### Task description
Transcribe all records, preserving every character.

[Records from a data collection]
*****

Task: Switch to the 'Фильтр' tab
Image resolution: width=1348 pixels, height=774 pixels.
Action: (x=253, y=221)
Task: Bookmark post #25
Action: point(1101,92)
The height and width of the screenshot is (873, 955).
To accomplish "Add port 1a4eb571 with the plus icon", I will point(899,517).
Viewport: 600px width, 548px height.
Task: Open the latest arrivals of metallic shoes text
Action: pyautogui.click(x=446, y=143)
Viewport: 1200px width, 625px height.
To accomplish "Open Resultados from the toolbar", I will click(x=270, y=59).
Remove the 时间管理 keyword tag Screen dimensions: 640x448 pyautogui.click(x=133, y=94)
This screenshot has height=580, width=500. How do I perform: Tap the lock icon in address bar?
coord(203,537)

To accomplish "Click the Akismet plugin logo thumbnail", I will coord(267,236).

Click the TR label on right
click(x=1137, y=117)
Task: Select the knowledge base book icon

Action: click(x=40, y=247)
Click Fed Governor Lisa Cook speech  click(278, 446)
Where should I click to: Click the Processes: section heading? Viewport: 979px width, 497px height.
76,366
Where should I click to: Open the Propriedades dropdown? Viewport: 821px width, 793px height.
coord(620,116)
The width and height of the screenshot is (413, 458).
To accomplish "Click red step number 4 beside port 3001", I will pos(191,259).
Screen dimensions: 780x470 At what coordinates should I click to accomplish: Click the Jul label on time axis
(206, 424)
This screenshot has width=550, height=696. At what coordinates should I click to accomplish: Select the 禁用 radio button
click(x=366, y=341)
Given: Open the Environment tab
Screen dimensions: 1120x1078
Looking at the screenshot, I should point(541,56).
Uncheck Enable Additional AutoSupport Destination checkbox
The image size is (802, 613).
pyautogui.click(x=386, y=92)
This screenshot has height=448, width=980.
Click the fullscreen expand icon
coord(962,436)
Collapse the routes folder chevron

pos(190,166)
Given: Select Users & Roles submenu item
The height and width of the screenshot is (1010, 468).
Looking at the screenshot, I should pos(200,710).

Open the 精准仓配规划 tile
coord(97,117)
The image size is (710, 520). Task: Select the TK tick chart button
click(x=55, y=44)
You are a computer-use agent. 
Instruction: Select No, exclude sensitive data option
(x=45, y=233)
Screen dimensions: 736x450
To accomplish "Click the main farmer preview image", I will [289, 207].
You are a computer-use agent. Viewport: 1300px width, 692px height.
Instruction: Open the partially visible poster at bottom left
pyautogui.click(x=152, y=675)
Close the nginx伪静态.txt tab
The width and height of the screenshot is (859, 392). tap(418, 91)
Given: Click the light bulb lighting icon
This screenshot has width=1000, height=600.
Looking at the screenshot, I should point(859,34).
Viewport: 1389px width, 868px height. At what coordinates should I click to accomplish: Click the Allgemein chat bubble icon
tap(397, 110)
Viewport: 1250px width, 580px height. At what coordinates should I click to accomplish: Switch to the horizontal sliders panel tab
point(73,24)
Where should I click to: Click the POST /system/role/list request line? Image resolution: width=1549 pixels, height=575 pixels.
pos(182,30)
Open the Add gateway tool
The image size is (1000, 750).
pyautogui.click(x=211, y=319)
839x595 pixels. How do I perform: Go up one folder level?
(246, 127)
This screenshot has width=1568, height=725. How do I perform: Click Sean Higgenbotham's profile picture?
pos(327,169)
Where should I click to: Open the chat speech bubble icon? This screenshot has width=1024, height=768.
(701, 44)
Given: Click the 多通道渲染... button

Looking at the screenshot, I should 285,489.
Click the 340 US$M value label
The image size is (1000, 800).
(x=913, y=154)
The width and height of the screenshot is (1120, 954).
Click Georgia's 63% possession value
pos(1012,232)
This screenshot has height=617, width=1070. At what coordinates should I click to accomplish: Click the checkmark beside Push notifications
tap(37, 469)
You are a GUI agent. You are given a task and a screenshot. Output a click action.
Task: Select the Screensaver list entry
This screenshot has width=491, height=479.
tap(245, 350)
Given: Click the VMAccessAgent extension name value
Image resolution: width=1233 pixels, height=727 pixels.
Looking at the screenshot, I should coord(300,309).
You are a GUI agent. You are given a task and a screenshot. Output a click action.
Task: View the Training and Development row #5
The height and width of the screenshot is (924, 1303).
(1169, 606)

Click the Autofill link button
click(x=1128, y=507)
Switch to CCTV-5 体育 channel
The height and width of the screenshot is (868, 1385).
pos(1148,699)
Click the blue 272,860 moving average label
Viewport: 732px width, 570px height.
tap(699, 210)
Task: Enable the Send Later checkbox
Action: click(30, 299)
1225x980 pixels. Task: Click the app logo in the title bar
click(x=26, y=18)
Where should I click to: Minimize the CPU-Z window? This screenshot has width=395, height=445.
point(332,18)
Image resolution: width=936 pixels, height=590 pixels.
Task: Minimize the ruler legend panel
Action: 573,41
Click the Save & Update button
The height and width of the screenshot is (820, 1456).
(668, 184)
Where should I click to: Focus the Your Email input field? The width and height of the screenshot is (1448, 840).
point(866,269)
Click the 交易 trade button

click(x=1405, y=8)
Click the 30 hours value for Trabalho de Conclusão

*****

### Answer space
Task: Switch to the 'Фильтр' tab
Image resolution: width=1348 pixels, height=774 pixels.
Action: (x=253, y=221)
Task: Bookmark post #25
Action: point(1101,92)
The height and width of the screenshot is (873, 955).
To accomplish "Add port 1a4eb571 with the plus icon", I will point(899,517).
Viewport: 600px width, 548px height.
Task: Open the latest arrivals of metallic shoes text
Action: pyautogui.click(x=446, y=143)
Viewport: 1200px width, 625px height.
To accomplish "Open Resultados from the toolbar", I will click(x=270, y=59).
Remove the 时间管理 keyword tag Screen dimensions: 640x448 pyautogui.click(x=133, y=94)
This screenshot has height=580, width=500. How do I perform: Tap the lock icon in address bar?
coord(203,537)

To accomplish "Click the Akismet plugin logo thumbnail", I will coord(267,236).

Click the TR label on right
click(x=1137, y=117)
Task: Select the knowledge base book icon

Action: click(x=40, y=247)
Click Fed Governor Lisa Cook speech  click(278, 446)
Where should I click to: Click the Processes: section heading? Viewport: 979px width, 497px height.
76,366
Where should I click to: Open the Propriedades dropdown? Viewport: 821px width, 793px height.
coord(620,116)
The width and height of the screenshot is (413, 458).
To accomplish "Click red step number 4 beside port 3001", I will pos(191,259).
Screen dimensions: 780x470 At what coordinates should I click to accomplish: Click the Jul label on time axis
(206, 424)
This screenshot has width=550, height=696. At what coordinates should I click to accomplish: Select the 禁用 radio button
click(x=366, y=341)
Given: Open the Environment tab
Screen dimensions: 1120x1078
Looking at the screenshot, I should point(541,56).
Uncheck Enable Additional AutoSupport Destination checkbox
The image size is (802, 613).
pyautogui.click(x=386, y=92)
This screenshot has height=448, width=980.
Click the fullscreen expand icon
coord(962,436)
Collapse the routes folder chevron

pos(190,166)
Given: Select Users & Roles submenu item
The height and width of the screenshot is (1010, 468).
Looking at the screenshot, I should pos(200,710).

Open the 精准仓配规划 tile
coord(97,117)
The image size is (710, 520). Task: Select the TK tick chart button
click(x=55, y=44)
You are a computer-use agent. 
Instruction: Select No, exclude sensitive data option
(x=45, y=233)
Screen dimensions: 736x450
To accomplish "Click the main farmer preview image", I will [289, 207].
You are a computer-use agent. Viewport: 1300px width, 692px height.
Instruction: Open the partially visible poster at bottom left
pyautogui.click(x=152, y=675)
Close the nginx伪静态.txt tab
The width and height of the screenshot is (859, 392). tap(418, 91)
Given: Click the light bulb lighting icon
This screenshot has width=1000, height=600.
Looking at the screenshot, I should point(859,34).
Viewport: 1389px width, 868px height. At what coordinates should I click to accomplish: Click the Allgemein chat bubble icon
tap(397, 110)
Viewport: 1250px width, 580px height. At what coordinates should I click to accomplish: Switch to the horizontal sliders panel tab
point(73,24)
Where should I click to: Click the POST /system/role/list request line? Image resolution: width=1549 pixels, height=575 pixels.
pos(182,30)
Open the Add gateway tool
The image size is (1000, 750).
pyautogui.click(x=211, y=319)
839x595 pixels. How do I perform: Go up one folder level?
(246, 127)
This screenshot has width=1568, height=725. How do I perform: Click Sean Higgenbotham's profile picture?
pos(327,169)
Where should I click to: Open the chat speech bubble icon? This screenshot has width=1024, height=768.
(701, 44)
Given: Click the 多通道渲染... button

Looking at the screenshot, I should 285,489.
Click the 340 US$M value label
The image size is (1000, 800).
(x=913, y=154)
The width and height of the screenshot is (1120, 954).
Click Georgia's 63% possession value
pos(1012,232)
This screenshot has height=617, width=1070. At what coordinates should I click to accomplish: Click the checkmark beside Push notifications
tap(37, 469)
You are a GUI agent. You are given a task and a screenshot. Output a click action.
Task: Select the Screensaver list entry
This screenshot has width=491, height=479.
tap(245, 350)
Given: Click the VMAccessAgent extension name value
Image resolution: width=1233 pixels, height=727 pixels.
Looking at the screenshot, I should coord(300,309).
You are a GUI agent. You are given a task and a screenshot. Output a click action.
Task: View the Training and Development row #5
The height and width of the screenshot is (924, 1303).
(1169, 606)

Click the Autofill link button
click(x=1128, y=507)
Switch to CCTV-5 体育 channel
The height and width of the screenshot is (868, 1385).
pos(1148,699)
Click the blue 272,860 moving average label
Viewport: 732px width, 570px height.
tap(699, 210)
Task: Enable the Send Later checkbox
Action: click(30, 299)
1225x980 pixels. Task: Click the app logo in the title bar
click(x=26, y=18)
Where should I click to: Minimize the CPU-Z window? This screenshot has width=395, height=445.
point(332,18)
Image resolution: width=936 pixels, height=590 pixels.
Task: Minimize the ruler legend panel
Action: 573,41
Click the Save & Update button
The height and width of the screenshot is (820, 1456).
(668, 184)
Where should I click to: Focus the Your Email input field? The width and height of the screenshot is (1448, 840).
point(866,269)
Click the 交易 trade button

click(x=1405, y=8)
Click the 30 hours value for Trabalho de Conclusão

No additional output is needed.